- New Orleans has not only served as the host for HIMSS13, but the city and the state also serve as a leader in healthcare reform through health IT, according to speakers at an event to recognize the achievements the Crescent City Beacon Community (CCBC).
Leaders for city, state, and federal government gathered for “New Orleans: A Beacon of Innovation” at the Hyatt Regency New Orleans to celebrate the progress made by CCBC, one of 17 communities chosen to participate in the Beacon Community Program run by the Office of the National Coordinator (ONC).

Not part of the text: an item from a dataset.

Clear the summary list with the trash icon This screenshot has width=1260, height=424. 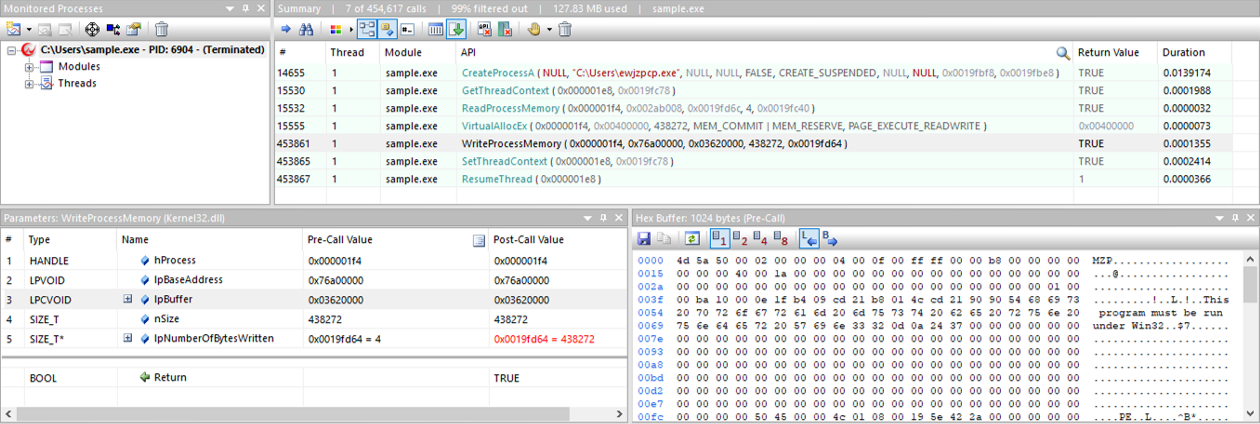point(565,30)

As the name suggests, the Beacon Community Programs are intended to serve as models for healthcare reform and health IT innovation for other health systems and regions to learn from as the National Coordinator for Health IT made clear in his comments:
I remember when the Beacon Community Program was just being stood up and we invited all the Beacons to New Orleans to the Crescent City to kick off the Beacon Community Program, and I said (and I may have rolled up my sleeves), “This is the time when we get together, when we come together for the sake of the patients, for the very specific outcomes we want to accomplish, the community’s got to come together. It’s not going to be in this hospital’s interest or that hospital’s interest. We have to become a Beacon Community because people will be watching. The country will be watching. There is a lot of attention on the Beacon Communities and we will want to know: What were the outcomes; were you able to make technology and information exchange meaningful? And the answer today is yes.

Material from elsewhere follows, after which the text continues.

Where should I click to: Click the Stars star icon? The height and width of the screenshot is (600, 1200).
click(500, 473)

As City Health Commissioner Karen DeSalvo revealed, the CCBC’s success is even more remarkable in light of the fact that it began its mission in the wake of Hurricane Katrina:
My history started on the street after Katrina, building with many people here from the ground up the healthcare infrastructure that was poised and ready to meet the demand of implementing electronic health records using regional extension grants; working to exchange that data statewide through a health information exchange grant; and then locally working on not just the exchange but thinking about how all those community providers and hospitals like Ochsner and West Draft could come together and make the decision that they were not just going to use the data for the personal right in front of them but figure out how we could make people healthier in our entire community and focus on diabetes and cardiovascular disease and doing that.
With new healthcare and health IT infrastructure in place, DeSalvo highlighted the next steps the CCBC will take to ensure that the Beacon Community builds on its success:
One of the things I’m particularly excited about for Beacon going forward is not only the opportunity for our health information platform to be a job creator, to stimulate the economy and innovation in the healthcare space, but also to improve the public’s health more broadly. So the chance that we have in this community (well ahead of many others) is to think about how big data like the big data we have in our health information exchanges in the state gives us a chance to know how to get ahead of public health challenges whether it’s diabetes or something like asthma.
As healthcare organizations and providers move from the earliest phases of EHR adoption in the form of to the next levels of adoption in the forms of health information exchange and population health management, they have benefit of learning from communities such as New Orleans not only at HIMSS13 but the synthesis of healthcare and health IT taking place in the city itself.